Gaúcho veio ao Rio participar de debate na Escola de Artes Visuais (EAV) do Parque Lage sobre performatividade de gênero
“Nasci em Cachoeira do Sul (RS), em 1979. Sou formado em Teoria Crítica da Arte na UFRGS. Trabalhei com fotografia, escultura, cinema e direção de arte, mas meu foco é videoarte. E minha questão central é o corpo como performance. Então, também lido com dança e coreografia.”
(O Globo, 22/03/2017 – acesse em pdf)
Conte algo que não sei.
A expectativa de vida de uma travesti é de 30 anos, enquanto a média brasileira ultrapassa 70. O maior índice de homicídio de travestis e transexuais está, proporcionalmente, no Brasil. Ao mesmo tempo, temos o maior índice de busca por vídeos pornográficos envolvendo trans. Existem essas duas tendências: violência e desejo, o que faz sentido. Qualquer tipo de fobia é reflexo de algo reprimido.
Como você define performatividade de gênero?
Tem a ver com uma performance social sempre que você sai à rua. Eu, por exemplo, estou de camisa e bermuda. Estou performando ser um homem. É a maneira como você se apresenta. E não necessariamente tem a ver com orientação sexual ou identidade de gênero. Eu, por exemplo, sou um homem gay, branco e cisgênero, mas tenho a sorte de estar bem resolvido com minha identidade. Para muitas pessoas, não é uma coisa resoluta. Você pode ter barba e querer sair usando brinco e vestido, o que vai causar uma resposta diferente em cada contexto social.
A performatividade pode existir como fator puramente político?

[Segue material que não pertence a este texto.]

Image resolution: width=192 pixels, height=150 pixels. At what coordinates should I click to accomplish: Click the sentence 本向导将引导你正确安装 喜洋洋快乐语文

Transexualidade é um tipo de apresentação na sociedade que faz com que você duvide do seu olho, o que não deveria acontecer. Se você vê uma travesti ou transexual, está vendo uma mulher. Por algum detalhe ou por algo que alguém lhe falou antes, você passa a duvidar se a pessoa é realmente uma mulher. Se as pessoas fossem mais visuais, e acreditassem no que vissem, teríamos menos problemas, menos ruídos e menos violência. A performatividade é uma necessidade. Mas, se você se expressa de alguma maneira, não deixa de ser manifestação política. Não há como desvincular uma coisa da outra.
Por outro lado, há casos em que uma transexual pode não estar interessada em levantar uma bandeira?
A transexual é uma pessoa que nasceu num corpo com o qual ela não se identifica. Às vezes, ela só quer outro corpo e tocar sua vida. Pessoas trans também podem ser discretas. É algo tão básico. Aliás, também há pessoas trans conservadoras, que votam em políticos conservadores.
Mesmo sendo “tão básico”, há muito preconceito…
A sociedade está mais preparada para aceitar uma pessoa gay, desde que ela tenha emancipação financeira. A sociedade é conservadora, mas se rende ao dinheiro. É mais difícil aceitar um gay negro e pobre. As pessoas acham que travesti gosta de se prostituir, que nasce com um desejo incessante de sexo e querendo cortar gente com navalha. Enquanto não educarmos as crianças sobre essa realidade, ainda haverá muito bullying.
E o que leva uma travesti à prostituição?
O estudo de gênero precisar ser colocado nas escolas. Se não, é simples o que acontece: uma criança trans vai sofrer um bullying muito pior do que o que nós sofremos. Talvez ela tenha que abandonar os estudos e até mesmo seja expulsa de casa. Se você não tem apoio da família, quem lhe dará emprego? Por isso, há tantas travestis se prostituindo. É falta de oportunidade.
Por que as pessoas têm tanto medo das diferenças?
Porque não querem perder seus privilégios.